Dastardly attack in Lahore

Three blasts, at least two by suicide bombers, conducted outside a prominent Imambargah in Lahore killed about 30 unwary mourners. They were part of an annual procession taken out to commemorate the martyrdom of Hazrat Ali, the fourth caliph of Islam. About two hundred participants were injured, some of them seriously, which could increase the tally of the dead as frequently happens in cases of the type.

The incident took place in the vicinity of Data Darbar, the Sufi shrine where exactly two months back a suicide attack had killed at least 50 devotees. The suicide bombers chose a time when the procession had reached its destination after marching through the narrow ad meandering streets of the old Lahore city safely. There are indications that those assigned the security of the procession became lax at that point.

This is borne out by media reports which quoted a TV reporter and his cameraman entering the mourners’ crowd outside the Imambargah without being subjected to checking. The bombers benefited from the laxity shown by police. Reportedly the interior ministry had forewarned the Punjab administration about the possibility of an attack on the procession. This failed to keep the police vigilant at a most critical time. A charged crowd subsequently attacked the nearby police station with an intention to put it on fire, leading to teargas shelling and aerial firing by police. Rangers were also called in stop the situation from getting out of hand. Fortunately this did not happen. The attack was subsequently owned by Lashkar-e-Jhangvi, a terrorist network with sectarian leanings which is also a component of the TTP.

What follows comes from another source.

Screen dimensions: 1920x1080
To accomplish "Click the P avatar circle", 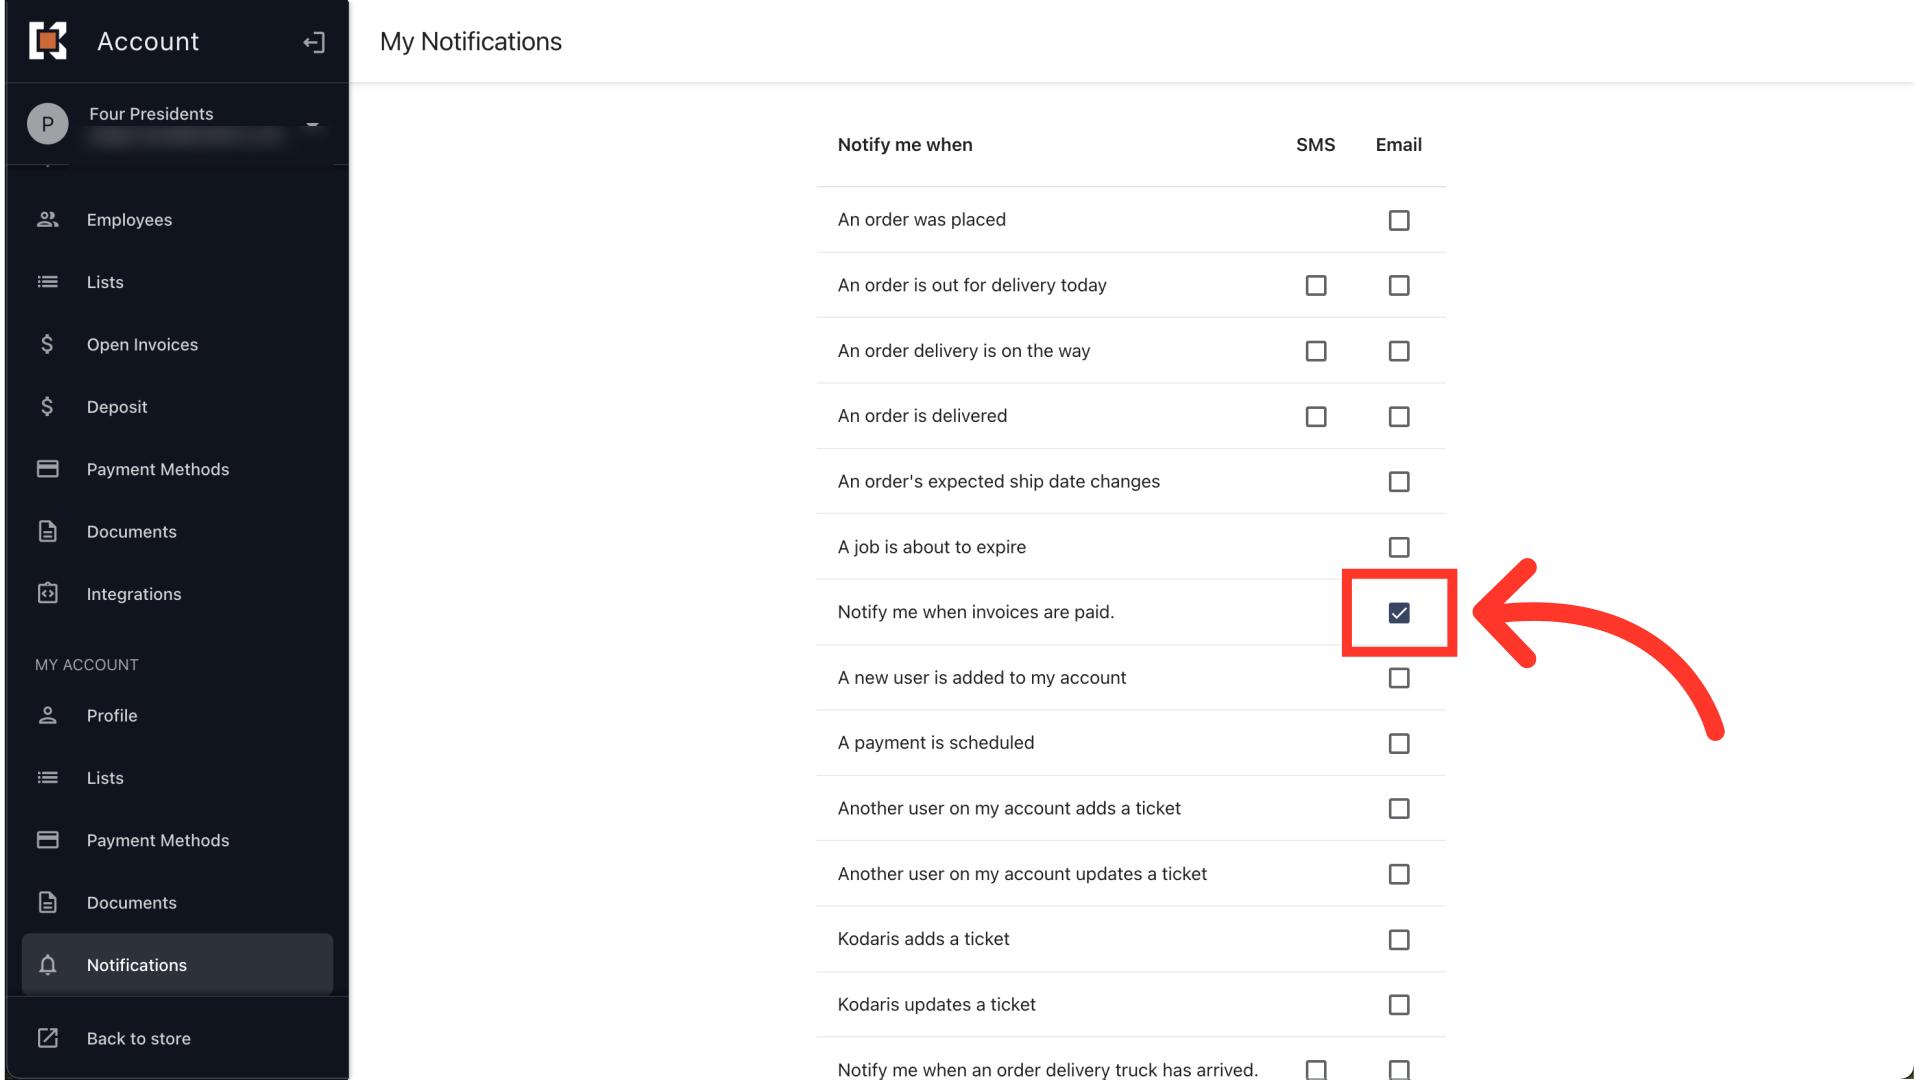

There was a reduction in the number of suicide attacks in the wake of the military operations in Malakand Division, South Waziristan and a number of other Agencies. The operations destroyed the major strongholds of the TTP, depriving the organisation of its arsenals, training areas, communication network, and safe havens where terrorists from all over the country could take shelter and make plans. The TTP’s command centre was destroyed and its leaders were on the run thereafter. This led to a significant reduction in the suicide attacks. June was the first month in two consecutive years when there was no terrorist attack in the country.

The brief spell came to an end in July with the attack on Data Darbar in Lahore and in August a suicide bomber hit a high valued target in Peshawar when they killed Chief of Frontier Constabulary Sifwat Ghayur. With the army getting engaged in the much needed rescue activity in the wake of the floods, the terrorists have presumably got a chance to strike again inside big cities? What was required under the circumstances was heightening of vigilance by the police. In Karachi the administration was this time comparatively more alert in view of the public criticism on its failure to control targeted killings.

While there was a minor incident of firing from one of the buildings on the route of the mourners’ procession, leading to a number of people receiving injuries, terrorists failed to stage any suicide attack. This indicates that a determined administration can safeguard people’s lives. Instead of realising that lapses by police had helped terrorists stage the suicide attacks, Punjab Chief Secretary has blamed those organising the procession of delaying to call it off before sunset.

Over the years terrorism has struck deep roots in Pakistan. The country has therefore to brace itself to obliterate the phenomenon irrespective of how long it takes. There is no other choice for Pakistan. Political exigencies must not be allowed to stand in the way. There must be no tolerance for terrorist networks. The home departments which supervise and control police, special branch and CID have to play a key role in the suppression of terrorism.

While terrorism is a countrywide phenomenon, law and order remains a provincial subject. There is a need under the circumstances for close collaboration between the federal security agencies and their civilian counterparts in the provinces. As things stand there is a need for better understanding and co-operation between the federal and provincial security agencies.